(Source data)
Content starts

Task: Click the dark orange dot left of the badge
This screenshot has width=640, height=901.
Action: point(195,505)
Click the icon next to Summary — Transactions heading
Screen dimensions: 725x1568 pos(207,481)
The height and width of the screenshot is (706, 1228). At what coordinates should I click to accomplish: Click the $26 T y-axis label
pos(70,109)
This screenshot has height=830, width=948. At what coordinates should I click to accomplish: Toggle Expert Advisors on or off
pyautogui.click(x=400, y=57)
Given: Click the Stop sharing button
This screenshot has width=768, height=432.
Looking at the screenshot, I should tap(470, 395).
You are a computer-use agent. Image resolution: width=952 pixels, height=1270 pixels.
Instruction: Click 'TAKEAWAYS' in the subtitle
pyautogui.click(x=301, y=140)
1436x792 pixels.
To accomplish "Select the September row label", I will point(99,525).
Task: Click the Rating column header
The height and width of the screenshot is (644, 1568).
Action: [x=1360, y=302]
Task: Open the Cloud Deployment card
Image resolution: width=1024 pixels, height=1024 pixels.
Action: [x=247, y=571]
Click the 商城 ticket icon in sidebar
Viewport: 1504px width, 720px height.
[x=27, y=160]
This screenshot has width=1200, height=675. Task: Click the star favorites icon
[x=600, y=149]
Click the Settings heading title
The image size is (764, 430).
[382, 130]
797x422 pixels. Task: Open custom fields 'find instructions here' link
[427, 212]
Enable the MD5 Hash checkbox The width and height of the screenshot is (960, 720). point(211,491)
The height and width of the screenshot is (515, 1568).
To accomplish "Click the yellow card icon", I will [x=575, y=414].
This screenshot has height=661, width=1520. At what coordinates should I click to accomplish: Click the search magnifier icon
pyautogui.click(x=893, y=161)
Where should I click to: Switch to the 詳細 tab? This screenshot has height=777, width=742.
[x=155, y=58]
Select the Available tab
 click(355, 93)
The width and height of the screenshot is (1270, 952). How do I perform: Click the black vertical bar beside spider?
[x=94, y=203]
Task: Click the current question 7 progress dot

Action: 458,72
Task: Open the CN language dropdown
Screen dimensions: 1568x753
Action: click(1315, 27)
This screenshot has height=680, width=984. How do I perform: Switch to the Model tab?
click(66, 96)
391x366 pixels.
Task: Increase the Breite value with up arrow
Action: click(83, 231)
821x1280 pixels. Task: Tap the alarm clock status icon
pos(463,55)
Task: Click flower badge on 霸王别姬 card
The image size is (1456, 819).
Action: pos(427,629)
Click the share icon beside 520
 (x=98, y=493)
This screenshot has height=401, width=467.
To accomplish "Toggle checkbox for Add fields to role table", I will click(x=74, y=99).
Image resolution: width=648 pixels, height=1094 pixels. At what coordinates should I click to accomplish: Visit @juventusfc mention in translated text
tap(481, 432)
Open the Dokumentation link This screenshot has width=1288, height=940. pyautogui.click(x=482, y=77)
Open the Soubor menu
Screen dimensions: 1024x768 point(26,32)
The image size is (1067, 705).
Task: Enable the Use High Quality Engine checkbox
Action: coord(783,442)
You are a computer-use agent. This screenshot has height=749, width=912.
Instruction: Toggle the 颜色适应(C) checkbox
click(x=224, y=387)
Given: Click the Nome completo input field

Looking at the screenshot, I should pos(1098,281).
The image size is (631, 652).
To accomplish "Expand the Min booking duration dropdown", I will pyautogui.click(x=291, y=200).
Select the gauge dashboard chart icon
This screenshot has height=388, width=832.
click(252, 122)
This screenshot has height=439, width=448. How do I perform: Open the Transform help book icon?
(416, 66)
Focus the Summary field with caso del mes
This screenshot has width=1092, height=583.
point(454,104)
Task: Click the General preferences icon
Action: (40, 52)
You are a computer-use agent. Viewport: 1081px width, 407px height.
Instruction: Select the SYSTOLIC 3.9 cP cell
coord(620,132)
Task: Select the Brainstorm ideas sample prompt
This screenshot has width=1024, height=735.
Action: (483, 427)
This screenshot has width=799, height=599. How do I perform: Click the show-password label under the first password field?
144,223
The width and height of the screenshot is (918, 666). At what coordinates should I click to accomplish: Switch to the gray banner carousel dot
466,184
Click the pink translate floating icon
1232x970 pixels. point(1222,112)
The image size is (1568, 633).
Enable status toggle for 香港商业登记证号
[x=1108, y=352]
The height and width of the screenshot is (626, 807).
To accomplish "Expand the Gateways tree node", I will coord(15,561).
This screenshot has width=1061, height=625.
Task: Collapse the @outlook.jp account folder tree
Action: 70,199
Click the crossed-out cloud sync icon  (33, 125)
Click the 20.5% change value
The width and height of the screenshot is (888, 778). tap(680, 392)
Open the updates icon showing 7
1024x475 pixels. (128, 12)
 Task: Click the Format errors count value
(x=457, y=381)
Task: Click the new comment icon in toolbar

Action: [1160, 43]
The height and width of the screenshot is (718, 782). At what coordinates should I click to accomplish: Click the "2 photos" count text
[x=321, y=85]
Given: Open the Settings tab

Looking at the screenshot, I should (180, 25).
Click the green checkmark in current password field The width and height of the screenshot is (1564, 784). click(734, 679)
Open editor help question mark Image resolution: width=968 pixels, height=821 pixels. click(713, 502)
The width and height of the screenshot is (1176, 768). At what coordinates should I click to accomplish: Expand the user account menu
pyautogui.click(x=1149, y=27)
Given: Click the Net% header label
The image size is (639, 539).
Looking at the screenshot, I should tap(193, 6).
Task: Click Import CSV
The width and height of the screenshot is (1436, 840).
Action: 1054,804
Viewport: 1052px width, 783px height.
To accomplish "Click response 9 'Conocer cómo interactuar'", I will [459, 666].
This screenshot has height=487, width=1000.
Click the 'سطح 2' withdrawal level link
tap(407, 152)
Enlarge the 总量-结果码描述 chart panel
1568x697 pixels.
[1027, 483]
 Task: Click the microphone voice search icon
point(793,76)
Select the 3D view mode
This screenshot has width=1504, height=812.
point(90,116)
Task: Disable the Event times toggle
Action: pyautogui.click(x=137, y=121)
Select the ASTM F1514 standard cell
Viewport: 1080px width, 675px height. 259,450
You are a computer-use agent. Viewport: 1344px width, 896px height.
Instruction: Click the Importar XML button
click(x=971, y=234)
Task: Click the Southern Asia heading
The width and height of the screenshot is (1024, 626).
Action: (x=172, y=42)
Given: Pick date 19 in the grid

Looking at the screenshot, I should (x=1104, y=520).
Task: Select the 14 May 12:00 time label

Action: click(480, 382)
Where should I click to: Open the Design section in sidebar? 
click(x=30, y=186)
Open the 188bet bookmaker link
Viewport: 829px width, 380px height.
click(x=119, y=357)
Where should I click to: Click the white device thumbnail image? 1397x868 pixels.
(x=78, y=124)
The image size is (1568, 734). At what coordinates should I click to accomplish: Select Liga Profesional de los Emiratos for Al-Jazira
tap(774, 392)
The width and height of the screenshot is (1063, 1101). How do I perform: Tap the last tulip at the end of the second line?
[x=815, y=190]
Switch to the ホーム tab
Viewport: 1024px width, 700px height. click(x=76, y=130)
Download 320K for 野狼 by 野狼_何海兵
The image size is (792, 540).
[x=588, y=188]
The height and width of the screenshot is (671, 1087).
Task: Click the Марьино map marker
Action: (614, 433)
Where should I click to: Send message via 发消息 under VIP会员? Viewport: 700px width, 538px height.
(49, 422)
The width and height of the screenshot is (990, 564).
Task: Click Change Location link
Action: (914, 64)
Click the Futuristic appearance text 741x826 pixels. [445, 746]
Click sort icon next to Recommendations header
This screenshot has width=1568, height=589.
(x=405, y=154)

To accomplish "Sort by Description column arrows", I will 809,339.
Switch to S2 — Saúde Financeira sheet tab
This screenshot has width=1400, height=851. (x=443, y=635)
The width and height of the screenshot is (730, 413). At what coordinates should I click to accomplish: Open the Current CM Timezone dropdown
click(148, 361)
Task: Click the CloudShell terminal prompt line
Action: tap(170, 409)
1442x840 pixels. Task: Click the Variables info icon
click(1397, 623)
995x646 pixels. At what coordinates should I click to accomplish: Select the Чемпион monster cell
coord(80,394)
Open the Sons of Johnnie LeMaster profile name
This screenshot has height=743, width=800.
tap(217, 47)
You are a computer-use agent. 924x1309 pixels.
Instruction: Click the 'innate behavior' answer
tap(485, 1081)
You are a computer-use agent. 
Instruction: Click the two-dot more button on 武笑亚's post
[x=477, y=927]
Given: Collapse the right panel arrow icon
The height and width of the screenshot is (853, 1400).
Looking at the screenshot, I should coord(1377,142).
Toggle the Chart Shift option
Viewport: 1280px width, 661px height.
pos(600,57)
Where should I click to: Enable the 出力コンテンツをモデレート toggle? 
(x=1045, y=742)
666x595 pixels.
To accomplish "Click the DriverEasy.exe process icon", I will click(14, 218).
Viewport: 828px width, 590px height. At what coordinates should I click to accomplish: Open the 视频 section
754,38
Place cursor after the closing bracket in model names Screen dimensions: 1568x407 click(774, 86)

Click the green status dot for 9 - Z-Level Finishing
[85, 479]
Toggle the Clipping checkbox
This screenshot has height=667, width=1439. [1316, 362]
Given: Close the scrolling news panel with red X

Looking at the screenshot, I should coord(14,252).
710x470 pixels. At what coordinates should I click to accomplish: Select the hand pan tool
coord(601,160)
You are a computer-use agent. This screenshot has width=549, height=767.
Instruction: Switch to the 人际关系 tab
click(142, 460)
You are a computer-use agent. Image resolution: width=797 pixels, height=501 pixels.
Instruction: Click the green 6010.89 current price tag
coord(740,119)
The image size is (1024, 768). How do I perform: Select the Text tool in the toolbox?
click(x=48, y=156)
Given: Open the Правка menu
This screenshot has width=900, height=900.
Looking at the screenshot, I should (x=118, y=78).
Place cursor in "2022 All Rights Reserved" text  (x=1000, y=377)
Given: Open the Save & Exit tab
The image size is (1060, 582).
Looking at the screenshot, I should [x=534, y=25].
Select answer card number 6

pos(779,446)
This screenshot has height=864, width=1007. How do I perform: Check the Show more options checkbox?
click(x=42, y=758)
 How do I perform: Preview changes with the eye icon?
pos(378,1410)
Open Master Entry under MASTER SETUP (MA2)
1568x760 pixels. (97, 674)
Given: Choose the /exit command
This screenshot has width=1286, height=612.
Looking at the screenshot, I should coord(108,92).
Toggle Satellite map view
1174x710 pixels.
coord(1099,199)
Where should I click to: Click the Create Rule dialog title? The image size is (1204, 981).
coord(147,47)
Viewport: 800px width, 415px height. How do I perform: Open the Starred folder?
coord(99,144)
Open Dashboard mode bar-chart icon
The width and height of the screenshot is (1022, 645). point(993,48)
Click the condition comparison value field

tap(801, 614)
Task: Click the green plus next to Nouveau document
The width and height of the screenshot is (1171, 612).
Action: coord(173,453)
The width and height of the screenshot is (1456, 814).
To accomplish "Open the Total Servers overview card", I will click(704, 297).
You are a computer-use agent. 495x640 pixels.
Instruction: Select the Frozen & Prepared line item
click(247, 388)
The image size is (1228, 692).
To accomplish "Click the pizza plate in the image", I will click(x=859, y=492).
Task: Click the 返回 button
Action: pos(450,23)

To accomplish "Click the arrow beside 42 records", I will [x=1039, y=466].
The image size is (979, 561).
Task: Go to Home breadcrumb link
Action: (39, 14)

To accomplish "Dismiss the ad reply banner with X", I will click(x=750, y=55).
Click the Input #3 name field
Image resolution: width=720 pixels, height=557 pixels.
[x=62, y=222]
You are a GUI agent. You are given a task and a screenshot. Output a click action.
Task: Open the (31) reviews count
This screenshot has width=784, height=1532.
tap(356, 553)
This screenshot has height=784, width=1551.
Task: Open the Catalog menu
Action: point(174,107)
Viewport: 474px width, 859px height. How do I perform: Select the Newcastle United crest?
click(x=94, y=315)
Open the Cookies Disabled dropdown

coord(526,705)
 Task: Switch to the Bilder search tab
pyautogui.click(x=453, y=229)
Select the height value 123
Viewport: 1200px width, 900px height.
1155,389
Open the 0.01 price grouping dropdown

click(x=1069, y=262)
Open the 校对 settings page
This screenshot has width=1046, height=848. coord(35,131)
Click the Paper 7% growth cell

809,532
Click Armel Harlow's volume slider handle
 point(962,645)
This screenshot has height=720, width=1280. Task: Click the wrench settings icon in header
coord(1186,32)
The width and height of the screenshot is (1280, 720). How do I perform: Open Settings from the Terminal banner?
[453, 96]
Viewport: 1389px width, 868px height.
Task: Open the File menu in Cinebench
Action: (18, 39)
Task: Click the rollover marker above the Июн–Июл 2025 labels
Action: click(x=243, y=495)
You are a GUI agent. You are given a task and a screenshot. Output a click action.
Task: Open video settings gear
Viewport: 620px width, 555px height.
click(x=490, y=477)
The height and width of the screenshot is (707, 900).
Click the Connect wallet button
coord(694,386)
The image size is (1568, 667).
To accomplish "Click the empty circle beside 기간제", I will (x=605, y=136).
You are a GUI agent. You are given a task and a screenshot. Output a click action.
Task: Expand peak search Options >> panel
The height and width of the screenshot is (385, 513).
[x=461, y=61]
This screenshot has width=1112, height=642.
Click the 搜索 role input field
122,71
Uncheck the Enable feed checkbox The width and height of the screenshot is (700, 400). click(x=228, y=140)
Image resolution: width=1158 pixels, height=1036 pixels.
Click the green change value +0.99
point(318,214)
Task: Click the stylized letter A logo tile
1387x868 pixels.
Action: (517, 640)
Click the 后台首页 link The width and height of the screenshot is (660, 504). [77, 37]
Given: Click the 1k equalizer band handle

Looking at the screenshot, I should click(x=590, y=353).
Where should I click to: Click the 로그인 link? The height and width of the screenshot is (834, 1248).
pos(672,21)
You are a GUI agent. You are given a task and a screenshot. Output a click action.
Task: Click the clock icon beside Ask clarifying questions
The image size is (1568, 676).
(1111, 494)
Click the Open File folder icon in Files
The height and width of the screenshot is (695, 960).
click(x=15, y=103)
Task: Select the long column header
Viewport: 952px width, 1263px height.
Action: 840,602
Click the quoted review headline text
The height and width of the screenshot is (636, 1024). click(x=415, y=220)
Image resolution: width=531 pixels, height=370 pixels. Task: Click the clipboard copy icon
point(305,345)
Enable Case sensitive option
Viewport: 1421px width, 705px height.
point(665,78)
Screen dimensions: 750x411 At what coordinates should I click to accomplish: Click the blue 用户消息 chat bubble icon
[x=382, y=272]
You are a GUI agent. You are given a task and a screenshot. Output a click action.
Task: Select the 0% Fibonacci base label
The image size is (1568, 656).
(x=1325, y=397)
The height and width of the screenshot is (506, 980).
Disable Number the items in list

Content ends

WHAT IS REQUIRED: Which lines above include the string "cursor"? Show them.

REPLY:
Place cursor after the closing bracket in model names Screen dimensions: 1568x407 click(774, 86)
Place cursor in "2022 All Rights Reserved" text  (x=1000, y=377)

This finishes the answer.